Sukarno, sang pemimpin revolusi, bukan hanya disingkirkan oleh Soeharto dan TNI dalam sebuah kudeta terselubung. Ia bukan hanya menyaksikan pengikut setianya dibantai, dipenjara tanpa pengadilan, atau dipaksa bungkam dalam ketakutan. Tragedi terbesar Bung Karno justru terjadi setelah ia wafat: anak-cucunya sendiri mengkhianati semua yang pernah ia perjuangkan.
PDIP, yang digadang-gadang sebagai partai pewaris ideologi Sukarno, kini hanya menjadikan namanya sebagai komoditas politik. Sukarno dijajakan ke mana-mana, seperti barang dagangan yang dilelang kepada pembeli terbesar. Ketika butuh dukungan rakyat, nama Sukarno dipuja-puja. Namun, ketika kepentingan elit berbicara, ajaran dan prinsipnya diinjak-injak demi pragmatisme kekuasaan.
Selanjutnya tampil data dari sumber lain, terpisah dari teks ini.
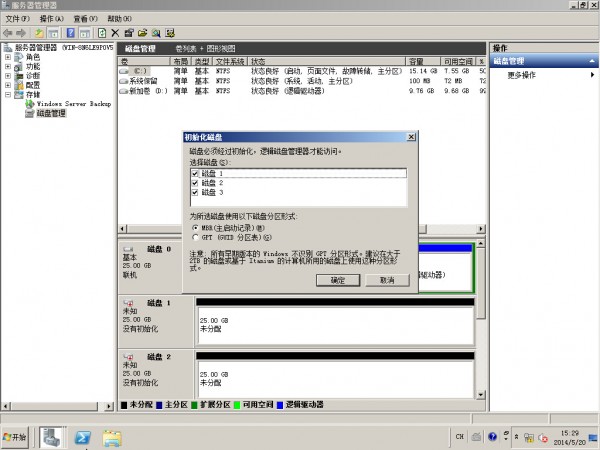Select the GPT (GUID 分区表) radio option
Screen dimensions: 600x450
(x=195, y=238)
Lebih ironis lagi, keluarga Bung Karno sendiri kini lebih mendekat ke ajaran dan model kepemimpinan Soeharto—sosok yang dulu menggulingkan dan mengkhianati Bung Karno. Prinsip anti-imperialisme, kemandirian ekonomi, dan politik berdikari yang diperjuangkan mati-matian oleh Sukarno, kini digantikan oleh model pembangunan ala Orde Baru yang justru merusak kedaulatan bangsa.
Pengkhianatan ini semakin nyata ketika PDIP, di bawah kepemimpinan Megawati Soekarnoputri, justru menjadi motor utama pengesahan RUU TNI yang kontroversial. RUU ini membuka jalan bagi kembalinya dominasi militer dalam kehidupan sipil—sebuah langkah mundur yang mengingatkan kita pada masa kelam Orde Baru. Lebih dari sekadar mendukung, PDIP bahkan menjadi pimpinan dalam perancangan RUU ini.
Bagaimana mungkin partai yang mengaku sebagai penerus Sukarno justru merangkul kembali bayang-bayang Orde Baru? Bukankah Sukarno adalah pemimpin yang berjuang mati-matian agar militer tunduk kepada kekuasaan sipil, bukan sebaliknya?
Bung Karno, jika saja engkau bisa bangkit dari kuburmu, mungkin engkau akan lebih kecewa kepada anak-cucumu sendiri ketimbang kepada mereka yang dulu merobohkanmu. Sebab, pengkhianatan dari keluarga sendiri adalah luka yang paling dalam, lebih menyakitkan daripada tikaman musuh di medan perang.